In his second of six Gifford Lectures on Tuesday 5 November 2013, Dr Rowan Williams landed some rather effective blows on a deterministic view of language, which renders free will obsolete and ends up seeing speech as wholly conditioned by impulses.

He cited the difficulties of speaking as counting against a finally reductive view, and observed the contradiction of using language to deny the meaning of language. A particularly inept and humanly deficient way of issuing that denial was a recent claim that "consciousness is a mistake", he said. More controversially, he suggested (and indicated that he will develop) the the notion of "unconditioned intelligent energy" comes into focus as one possible way of reading the account of language habits he is seeking to advocate and reason with.

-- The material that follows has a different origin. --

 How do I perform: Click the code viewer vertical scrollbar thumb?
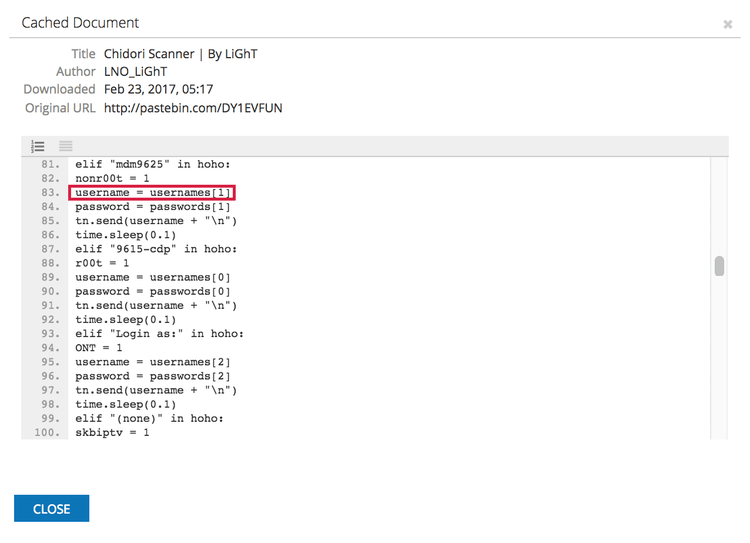[x=718, y=266]
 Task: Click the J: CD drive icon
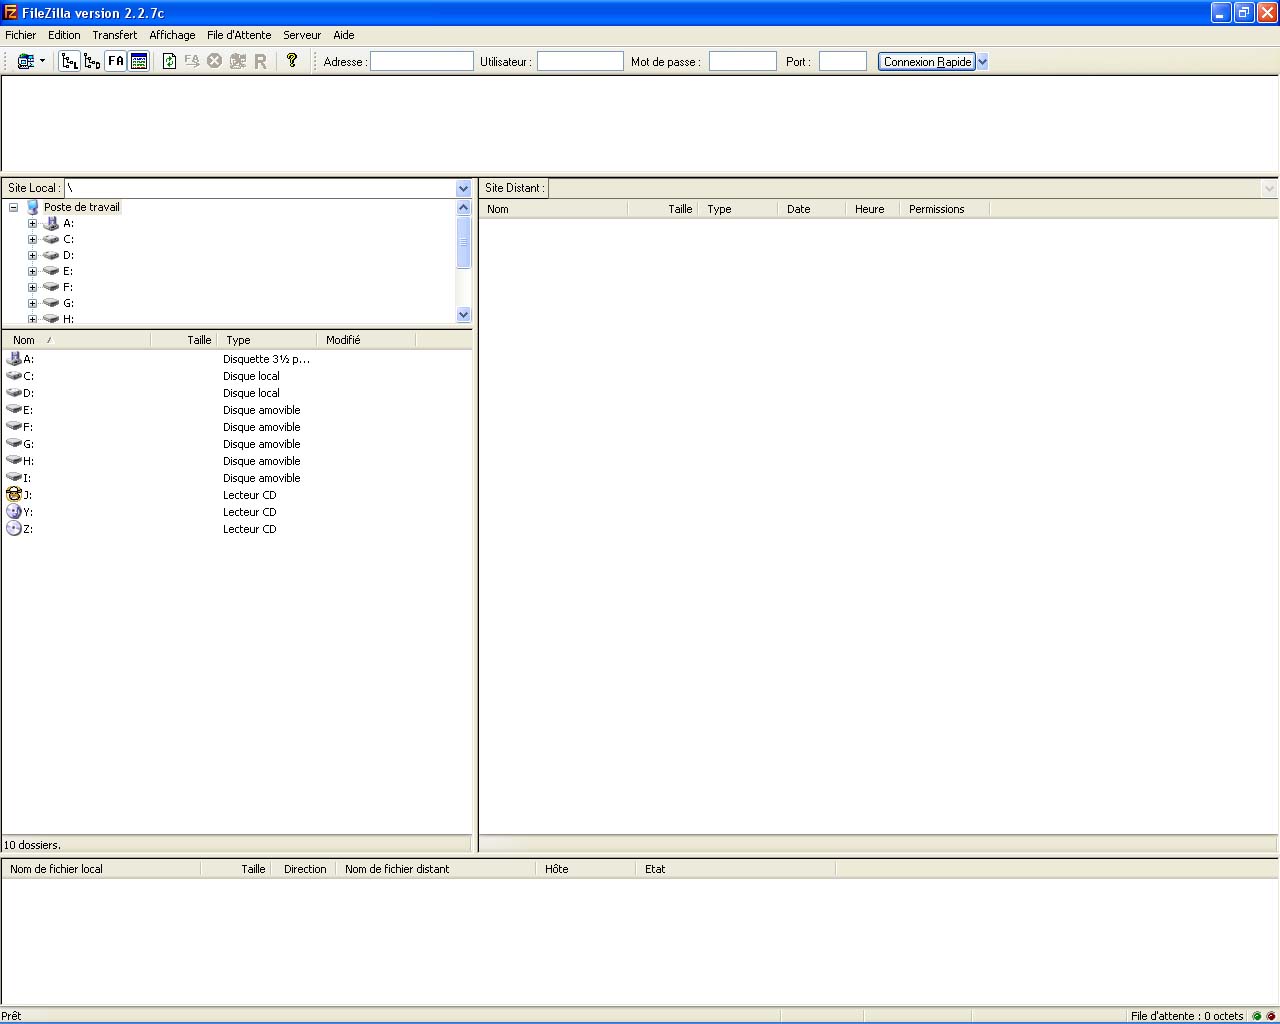point(14,495)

Tonight (Thursday 7 November), the series moves on to examine the dimension of 'No last words: language as unfinished business'.

Dr Williams writes by way of introduction: "Intelligent life has something to do with knowing what to do next, and how to 'go on'. The focus of knowledge is not necessarily the would-be final, or exhaustive, system. We can learn something about the nature of knowing if we think about the sorts of knowledge involved in physical crafts, where a good and credible performance makes ever new performances possible.

"This also reminds us of the significance of our having learned our language from others and of our developing our thinking through exchange and not simply soliloquy. We speak in the hope of recognition. And our language carries in it a moment of radical trust in the meaningfulness of what we 'exchange' as well as an awareness of how we are all answerable to what is not only the aggregate of what we all know already."

Unfortunately I will miss the live lecture, as I will be at a meeting in London and then proceeding to a conference in Derbyshire. But I shall look forward to the video-cast (all the Gifford Lectures are being live streamed).

The topic also reminds me of a talk I gave to a Mennonite gathering in Washington DC in 2002, entitled 'Being truthful in a media and PR universe'. I re-issued the printed version in 2010 on Ekklesia: http://www.ekklesia.co.uk/node/12002

One of my four key points on communication was that it was necessarily unfinished.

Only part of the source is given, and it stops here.